En 1982, une sonde soviétique a survécu 127 minutes dans l'enfer de Vénus, sous une chaleur qui fait fondre le plomb
En 1982, une sonde soviétique a tenu 127 minutes sur Vénus, à 457 °C et sous 89 atmosphères. Ses concepteurs lui donnaient 32 minutes, elle a renvoyé deux panoramas couleur du sol.
Résumé
Vénus : un enfer planétaire
Vénus est souvent décrite comme l'une des planètes les plus hostiles du système solaire, avec des conditions extrêmes qui la rendent presque impossible à explorer.
Sa surface est recouverte de nuages d'acide sulfurique et la température moyenne y dépasse 460 °C, suffisamment élevée pour faire fondre le plomb, un métal qui fond à 327 °C.
La pression atmosphérique y est également écrasante, 90 fois supérieure à celle de la Terre, équivalente à celle ressentie à 900 mètres sous l'eau.

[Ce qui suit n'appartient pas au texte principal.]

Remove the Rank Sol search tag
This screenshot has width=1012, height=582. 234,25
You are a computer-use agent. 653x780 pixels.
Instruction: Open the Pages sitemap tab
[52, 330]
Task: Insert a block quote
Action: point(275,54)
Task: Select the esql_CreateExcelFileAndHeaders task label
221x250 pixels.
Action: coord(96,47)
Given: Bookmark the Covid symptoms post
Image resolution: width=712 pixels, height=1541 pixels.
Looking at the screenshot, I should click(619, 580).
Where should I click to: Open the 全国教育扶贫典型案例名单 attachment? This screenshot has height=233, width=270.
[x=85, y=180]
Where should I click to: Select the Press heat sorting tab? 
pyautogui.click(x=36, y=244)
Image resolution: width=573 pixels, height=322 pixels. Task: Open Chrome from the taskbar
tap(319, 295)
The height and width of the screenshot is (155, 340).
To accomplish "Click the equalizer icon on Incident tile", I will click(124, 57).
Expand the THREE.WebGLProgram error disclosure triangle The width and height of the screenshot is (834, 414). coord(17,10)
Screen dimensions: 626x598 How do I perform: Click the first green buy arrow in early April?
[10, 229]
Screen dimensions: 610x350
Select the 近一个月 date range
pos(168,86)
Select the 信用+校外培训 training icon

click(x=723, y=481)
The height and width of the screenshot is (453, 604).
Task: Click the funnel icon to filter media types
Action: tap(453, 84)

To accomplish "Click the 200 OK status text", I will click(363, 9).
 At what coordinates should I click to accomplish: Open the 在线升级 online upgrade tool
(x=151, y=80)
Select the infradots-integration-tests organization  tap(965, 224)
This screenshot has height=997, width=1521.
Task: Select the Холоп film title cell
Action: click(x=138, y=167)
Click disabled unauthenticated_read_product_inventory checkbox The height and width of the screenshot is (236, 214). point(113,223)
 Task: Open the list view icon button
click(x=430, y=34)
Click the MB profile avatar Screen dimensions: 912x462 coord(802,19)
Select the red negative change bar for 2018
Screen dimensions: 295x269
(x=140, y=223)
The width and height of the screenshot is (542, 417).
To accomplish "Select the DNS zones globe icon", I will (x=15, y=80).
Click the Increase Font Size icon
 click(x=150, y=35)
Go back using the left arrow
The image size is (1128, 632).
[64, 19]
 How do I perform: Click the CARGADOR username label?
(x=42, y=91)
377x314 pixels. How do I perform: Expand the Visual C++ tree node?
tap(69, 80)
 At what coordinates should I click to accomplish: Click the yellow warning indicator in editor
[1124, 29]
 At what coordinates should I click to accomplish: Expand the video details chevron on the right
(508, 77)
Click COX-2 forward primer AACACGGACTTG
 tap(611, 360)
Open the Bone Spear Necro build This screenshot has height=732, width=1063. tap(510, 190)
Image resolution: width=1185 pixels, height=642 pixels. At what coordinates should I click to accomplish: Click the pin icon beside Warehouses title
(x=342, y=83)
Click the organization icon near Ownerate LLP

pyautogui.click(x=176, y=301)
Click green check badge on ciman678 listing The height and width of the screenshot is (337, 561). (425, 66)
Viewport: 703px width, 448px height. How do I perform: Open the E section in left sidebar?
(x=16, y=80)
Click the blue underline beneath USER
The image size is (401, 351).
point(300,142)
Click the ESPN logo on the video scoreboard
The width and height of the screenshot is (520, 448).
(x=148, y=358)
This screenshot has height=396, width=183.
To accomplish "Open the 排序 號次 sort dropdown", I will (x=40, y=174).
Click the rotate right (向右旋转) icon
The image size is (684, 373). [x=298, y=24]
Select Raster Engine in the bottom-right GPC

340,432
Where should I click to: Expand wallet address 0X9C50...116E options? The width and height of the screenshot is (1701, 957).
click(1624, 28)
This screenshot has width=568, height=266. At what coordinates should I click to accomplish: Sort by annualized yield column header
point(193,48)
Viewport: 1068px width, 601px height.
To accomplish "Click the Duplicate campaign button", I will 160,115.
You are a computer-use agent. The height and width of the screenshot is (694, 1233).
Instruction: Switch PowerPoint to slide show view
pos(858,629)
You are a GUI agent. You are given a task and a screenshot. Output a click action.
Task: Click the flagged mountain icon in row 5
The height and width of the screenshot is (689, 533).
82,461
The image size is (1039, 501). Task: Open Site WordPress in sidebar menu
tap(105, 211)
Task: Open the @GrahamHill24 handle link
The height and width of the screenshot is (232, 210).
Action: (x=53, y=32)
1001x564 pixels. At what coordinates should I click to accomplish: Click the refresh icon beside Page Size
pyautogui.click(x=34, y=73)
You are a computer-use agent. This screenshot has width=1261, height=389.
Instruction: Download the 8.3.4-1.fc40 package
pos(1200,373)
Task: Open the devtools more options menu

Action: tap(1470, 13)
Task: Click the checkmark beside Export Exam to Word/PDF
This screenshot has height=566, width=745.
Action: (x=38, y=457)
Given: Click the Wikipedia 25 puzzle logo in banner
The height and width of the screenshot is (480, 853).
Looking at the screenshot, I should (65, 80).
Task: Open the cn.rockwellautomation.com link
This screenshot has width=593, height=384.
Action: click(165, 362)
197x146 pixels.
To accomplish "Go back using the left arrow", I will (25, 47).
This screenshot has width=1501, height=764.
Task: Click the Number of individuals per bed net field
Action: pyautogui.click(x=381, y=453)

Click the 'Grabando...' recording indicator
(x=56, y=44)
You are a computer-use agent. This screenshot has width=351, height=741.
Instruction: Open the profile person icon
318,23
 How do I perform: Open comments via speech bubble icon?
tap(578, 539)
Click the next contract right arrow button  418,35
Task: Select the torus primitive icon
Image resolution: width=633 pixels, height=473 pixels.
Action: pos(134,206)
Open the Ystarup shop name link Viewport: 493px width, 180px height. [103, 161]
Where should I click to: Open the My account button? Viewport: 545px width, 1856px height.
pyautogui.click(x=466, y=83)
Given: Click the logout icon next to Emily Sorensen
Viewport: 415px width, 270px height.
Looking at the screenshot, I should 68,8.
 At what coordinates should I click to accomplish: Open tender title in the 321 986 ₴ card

Ces conditions, combinées à des vents violents et à une atmosphère composée principalement de dioxyde de carbone (CO₂), créent un environnement toxique et invivable pour les humains.
Les missions spatiales vers Vénus doivent donc être conçues pour résister à ces contraintes, ce qui en fait l'un des défis les plus complexes de l'exploration spatiale.